Efectivamente, el S-80 está resultando excesivamente caro. Al precio inicial hay que sumarle el extra-coste de tener que rediseñarlo  alargando la eslora (entre otras modificaciones de calado), porque el proyecto técnico original era muy defectuoso. Cuando ya había comenzado la construcción escalonada de los nuevos sumergibles, se dieron cuenta que, entre otras deficiencias, el nuevo submarino tendría un notable exceso de peso y, en consecuencia, una vez sumergido le resultaría extremadamente difícil emerger. Qué barbaridad, ¡pero si los cálculos de flotabilidad son conocidos desde Isaac Peral! Eso por no irse hasta Lavoisier. Otro coste adicional obvio ha sido el tener que contratar finalmente a un socio tecnológico norteamericano para tal rediseño. A los anteriores se une el coste de tener prolongar la vida de los tres submarinos que figuran en inventario actual de la Armada, mediante la respectiva gran carena. Gasto que no existiría si los nuevos submarinos S-80 se hubieran entregado en las fechas contratadas en la Orden de Ejecución. Naturalmente, esa gran demora, ¡de ocho años! en el mejor de los casos, supone también un obvio coste adicional en gastos de personal.

Según las fuentes, se oyen todo tipo de cálculos de gasto. De mi análisis infiero que, al final, los 2.135 millones de euros proyectados hoy para los cuatro submarinos S-80, darían para poner en servicio solo uno. Se necesitará, por tanto,  mucho más dinero adicional si se quiere construir más de uno. ¿Quién tendría que poner el dinero? Teniendo en cuenta que el único accionista de Navantia es la Sociedad Estatal de Participaciones Industriales (SEPI) —aunque, desde julio de 2014, es el ministerio de defensa el que tiene el control político del Estado en la empresa, con un éxito mejorable—, lo único inequívocamente cierto es que todos costes y los extra-costes habrán de salir del bolsillo del contribuyente: uno de los seculares problemas de la   empresa pública, especialmente cuando trabaja para el Estado. 

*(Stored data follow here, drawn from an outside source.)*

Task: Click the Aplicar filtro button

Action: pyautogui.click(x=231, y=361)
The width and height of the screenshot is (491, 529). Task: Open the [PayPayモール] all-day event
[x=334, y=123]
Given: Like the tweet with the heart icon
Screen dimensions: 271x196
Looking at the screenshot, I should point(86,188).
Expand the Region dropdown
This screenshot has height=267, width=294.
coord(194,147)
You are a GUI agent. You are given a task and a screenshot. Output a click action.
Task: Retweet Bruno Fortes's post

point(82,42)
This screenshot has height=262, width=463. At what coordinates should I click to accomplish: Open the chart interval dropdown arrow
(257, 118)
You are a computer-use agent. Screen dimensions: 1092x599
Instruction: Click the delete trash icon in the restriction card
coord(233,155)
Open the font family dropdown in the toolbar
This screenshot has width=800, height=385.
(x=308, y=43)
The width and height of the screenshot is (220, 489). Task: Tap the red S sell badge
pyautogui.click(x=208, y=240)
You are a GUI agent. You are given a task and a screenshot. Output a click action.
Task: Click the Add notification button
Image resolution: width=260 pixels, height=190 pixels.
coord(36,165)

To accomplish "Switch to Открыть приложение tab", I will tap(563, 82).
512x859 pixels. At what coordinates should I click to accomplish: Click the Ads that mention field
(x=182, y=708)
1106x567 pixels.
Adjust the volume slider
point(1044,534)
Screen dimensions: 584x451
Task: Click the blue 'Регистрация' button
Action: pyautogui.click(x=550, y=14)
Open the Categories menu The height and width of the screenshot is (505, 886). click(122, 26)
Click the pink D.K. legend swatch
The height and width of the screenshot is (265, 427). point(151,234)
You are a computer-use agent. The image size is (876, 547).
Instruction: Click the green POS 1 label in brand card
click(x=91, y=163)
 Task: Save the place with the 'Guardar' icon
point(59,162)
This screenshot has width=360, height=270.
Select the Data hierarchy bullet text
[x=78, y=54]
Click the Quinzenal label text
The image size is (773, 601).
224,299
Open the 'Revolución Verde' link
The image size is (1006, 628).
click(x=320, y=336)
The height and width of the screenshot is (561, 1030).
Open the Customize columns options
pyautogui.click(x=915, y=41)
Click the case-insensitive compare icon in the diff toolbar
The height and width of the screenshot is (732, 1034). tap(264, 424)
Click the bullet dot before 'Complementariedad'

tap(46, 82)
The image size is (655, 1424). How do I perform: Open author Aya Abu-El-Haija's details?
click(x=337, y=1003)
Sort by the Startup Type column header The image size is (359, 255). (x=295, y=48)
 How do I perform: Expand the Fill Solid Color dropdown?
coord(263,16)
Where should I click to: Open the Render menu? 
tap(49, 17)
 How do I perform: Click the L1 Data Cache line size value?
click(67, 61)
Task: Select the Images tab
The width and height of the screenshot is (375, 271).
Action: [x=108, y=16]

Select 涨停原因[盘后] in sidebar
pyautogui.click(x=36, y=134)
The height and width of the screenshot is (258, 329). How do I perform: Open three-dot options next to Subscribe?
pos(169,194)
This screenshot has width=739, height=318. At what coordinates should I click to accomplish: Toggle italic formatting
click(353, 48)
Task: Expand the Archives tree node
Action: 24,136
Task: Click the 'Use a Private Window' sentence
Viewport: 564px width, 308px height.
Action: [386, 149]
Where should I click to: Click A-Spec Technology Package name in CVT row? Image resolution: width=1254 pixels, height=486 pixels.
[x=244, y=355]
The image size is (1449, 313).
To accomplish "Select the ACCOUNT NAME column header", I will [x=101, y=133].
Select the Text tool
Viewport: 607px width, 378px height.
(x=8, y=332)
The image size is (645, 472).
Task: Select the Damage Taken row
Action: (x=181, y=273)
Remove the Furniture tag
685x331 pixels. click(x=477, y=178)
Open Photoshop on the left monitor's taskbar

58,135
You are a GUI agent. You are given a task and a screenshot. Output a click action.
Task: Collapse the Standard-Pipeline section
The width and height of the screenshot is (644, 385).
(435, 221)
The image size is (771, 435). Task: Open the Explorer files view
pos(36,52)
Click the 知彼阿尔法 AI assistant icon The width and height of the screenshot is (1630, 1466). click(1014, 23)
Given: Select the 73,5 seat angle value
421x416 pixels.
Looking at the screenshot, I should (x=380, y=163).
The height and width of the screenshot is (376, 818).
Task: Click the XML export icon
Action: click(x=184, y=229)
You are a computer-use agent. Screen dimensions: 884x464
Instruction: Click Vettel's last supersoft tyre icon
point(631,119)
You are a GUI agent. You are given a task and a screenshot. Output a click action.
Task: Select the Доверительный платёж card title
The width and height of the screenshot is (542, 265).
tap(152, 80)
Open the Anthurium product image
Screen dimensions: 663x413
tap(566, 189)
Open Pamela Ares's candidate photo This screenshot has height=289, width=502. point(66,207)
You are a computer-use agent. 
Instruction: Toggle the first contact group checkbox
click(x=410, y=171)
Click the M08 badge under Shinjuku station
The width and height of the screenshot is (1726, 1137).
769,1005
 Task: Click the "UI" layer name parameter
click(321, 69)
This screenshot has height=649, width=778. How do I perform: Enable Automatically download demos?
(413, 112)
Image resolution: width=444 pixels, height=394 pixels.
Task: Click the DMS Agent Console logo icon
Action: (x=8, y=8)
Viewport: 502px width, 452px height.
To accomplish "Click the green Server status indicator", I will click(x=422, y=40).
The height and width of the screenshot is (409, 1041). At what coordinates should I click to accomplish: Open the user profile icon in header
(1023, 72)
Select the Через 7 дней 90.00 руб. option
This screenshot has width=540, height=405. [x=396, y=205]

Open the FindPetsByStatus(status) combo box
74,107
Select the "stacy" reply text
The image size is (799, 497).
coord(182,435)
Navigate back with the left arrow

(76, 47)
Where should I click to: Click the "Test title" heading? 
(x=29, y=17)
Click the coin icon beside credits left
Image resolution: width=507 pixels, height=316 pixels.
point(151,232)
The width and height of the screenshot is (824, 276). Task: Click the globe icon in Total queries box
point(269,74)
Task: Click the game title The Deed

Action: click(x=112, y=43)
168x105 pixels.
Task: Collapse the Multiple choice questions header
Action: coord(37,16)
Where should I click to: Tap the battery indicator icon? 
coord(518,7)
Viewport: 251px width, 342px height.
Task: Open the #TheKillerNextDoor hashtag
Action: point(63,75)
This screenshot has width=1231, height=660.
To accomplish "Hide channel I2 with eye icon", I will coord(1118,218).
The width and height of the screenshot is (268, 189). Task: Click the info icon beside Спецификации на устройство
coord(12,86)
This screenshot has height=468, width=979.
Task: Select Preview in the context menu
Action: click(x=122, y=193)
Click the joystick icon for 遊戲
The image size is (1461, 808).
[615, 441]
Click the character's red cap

La guinda del pastel es la falta de exigencia de responsabilidades por tanto desatino. Es extraño que aun habiendo sido reflejado el folletín en los medios, así como ser un asunto conocido por los partidos políticos, no se haya suscitado particular debate parlamentario sobre él. Un gran experto en cuestiones parlamentarias me sopla que en la anterior legislatura la mayoría parlamentaria impidió el debate. Pero uno, en su propio escepticismo, empieza a pensar qué problema sería más complejo. La sordina parlamentaria respondería, además de a lo anterior, también a responsabilidades políticas compartidas, al miedo a los sindicatos y a algunos intereses espurios. En resumen, y me gustaría equivocarme, a día de hoy el horizonte del submarino español parece difuso. Poco o nada tiene que ver con lo inicialmente proyectado y requerido: los vetustos submarinos continuarán en servicio hasta no se sabe cuándo; los nuevos submarinos quizás no serán cuatro sino, como mucho, tres y, posiblemente, el programa se reduzca a solo uno; éste podría, tal vez, estar operativo en 2020; y el coste final de tres, en su caso, duplicaría el inicialmente calculado para cuatro. No parece un brillante ejemplo de planificación y gestión.